Task prompt: Print each of the records below word for word, leaving the pictures out.

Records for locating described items
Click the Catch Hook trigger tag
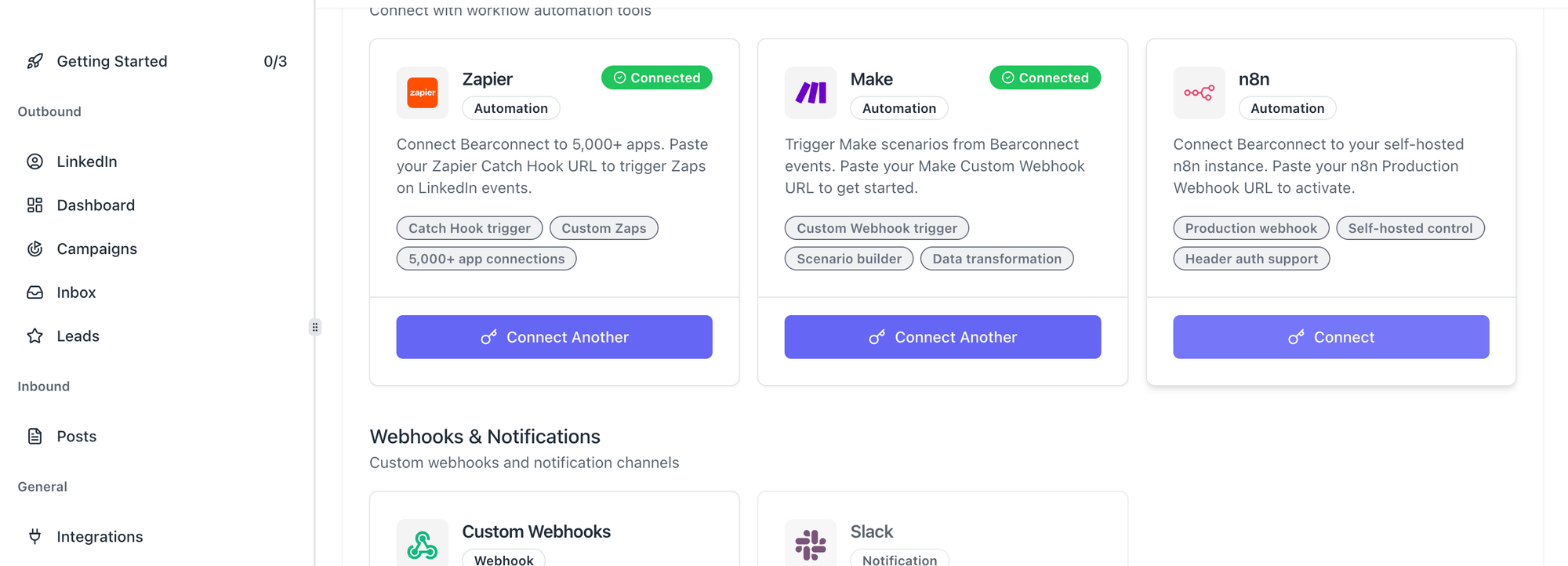This screenshot has width=1568, height=566. [469, 228]
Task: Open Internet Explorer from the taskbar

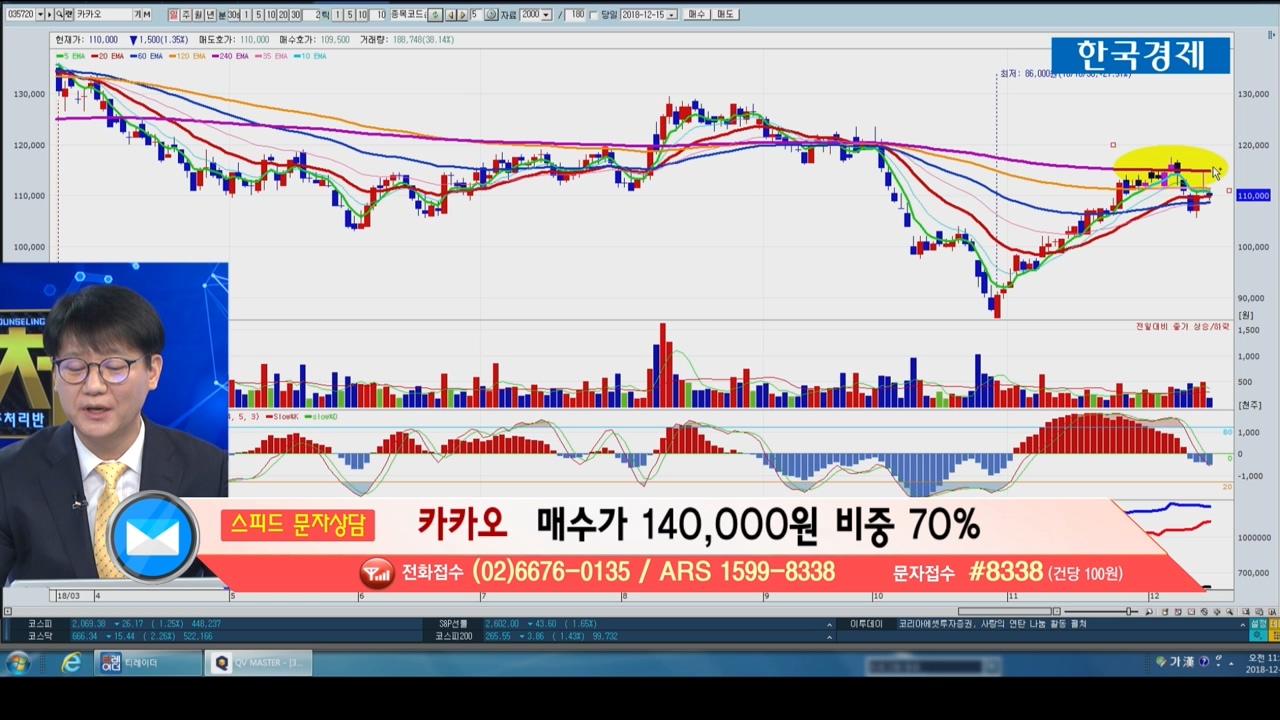Action: click(x=71, y=663)
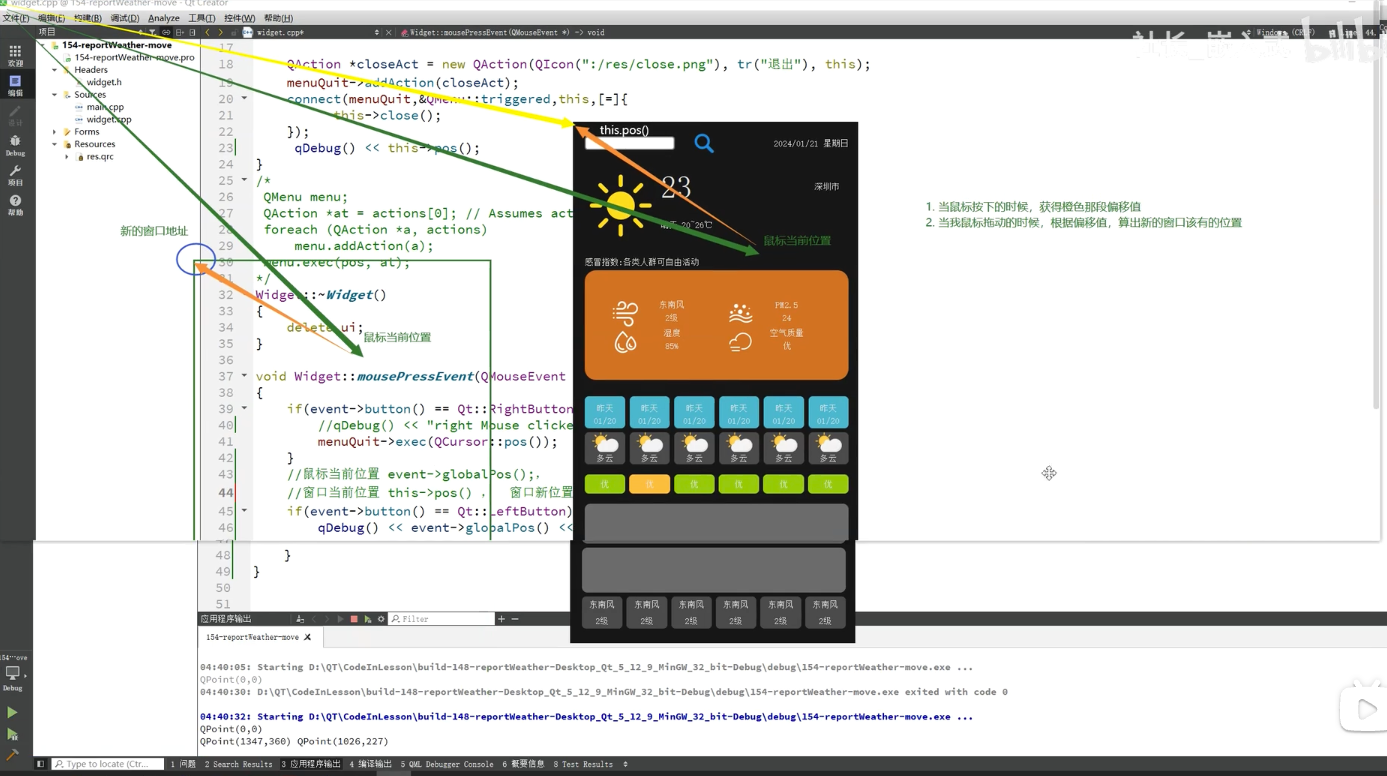Click the Build hammer icon
Image resolution: width=1387 pixels, height=776 pixels.
(x=12, y=756)
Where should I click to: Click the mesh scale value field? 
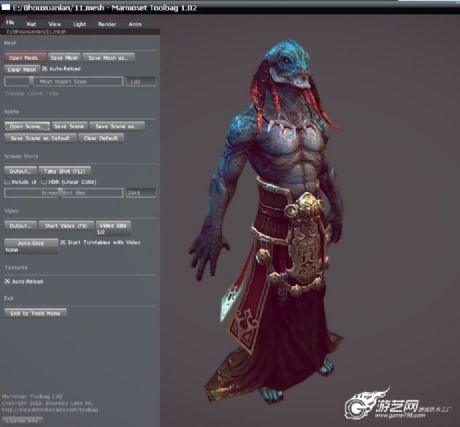(141, 81)
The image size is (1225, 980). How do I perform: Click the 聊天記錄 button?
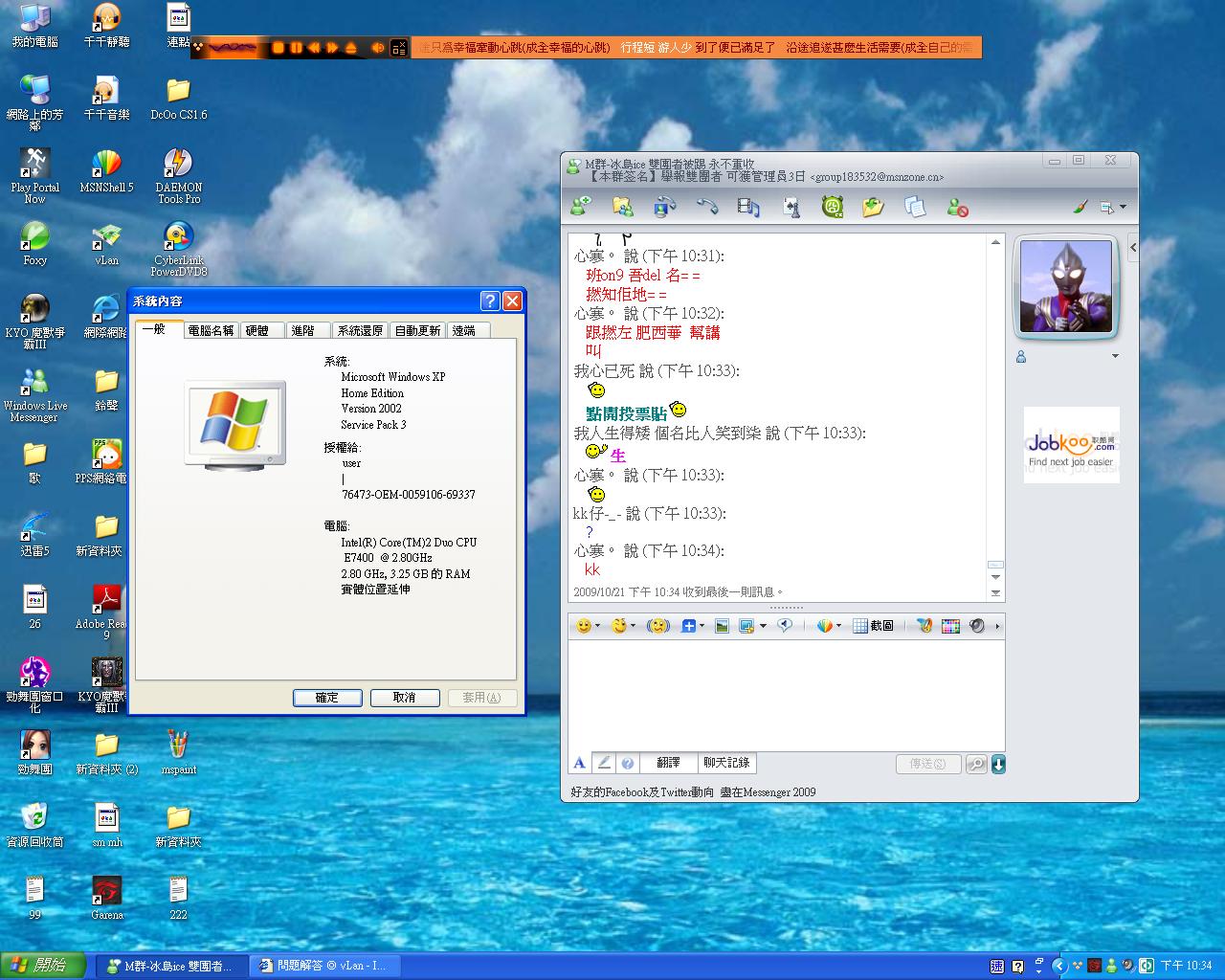[726, 763]
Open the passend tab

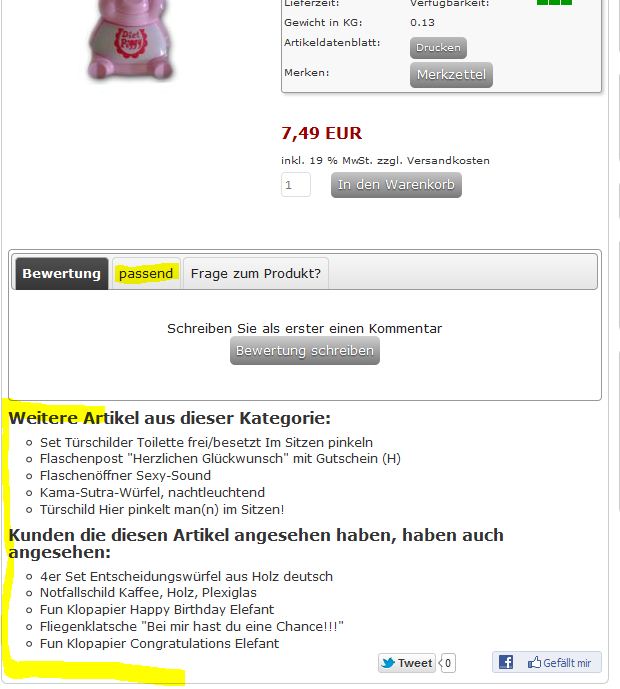click(x=146, y=273)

Solved exercise:
Click the Catch Hook trigger tag
This screenshot has width=1568, height=566. [469, 228]
Task: Open Internet Explorer from the taskbar

Action: click(x=71, y=663)
Click the Build hammer icon
Image resolution: width=1387 pixels, height=776 pixels.
(x=12, y=756)
Where should I click to: Click the mesh scale value field? 
(141, 81)
The image size is (1225, 980). How do I perform: Click the 聊天記錄 button?
[726, 763]
Open the passend tab

click(x=146, y=273)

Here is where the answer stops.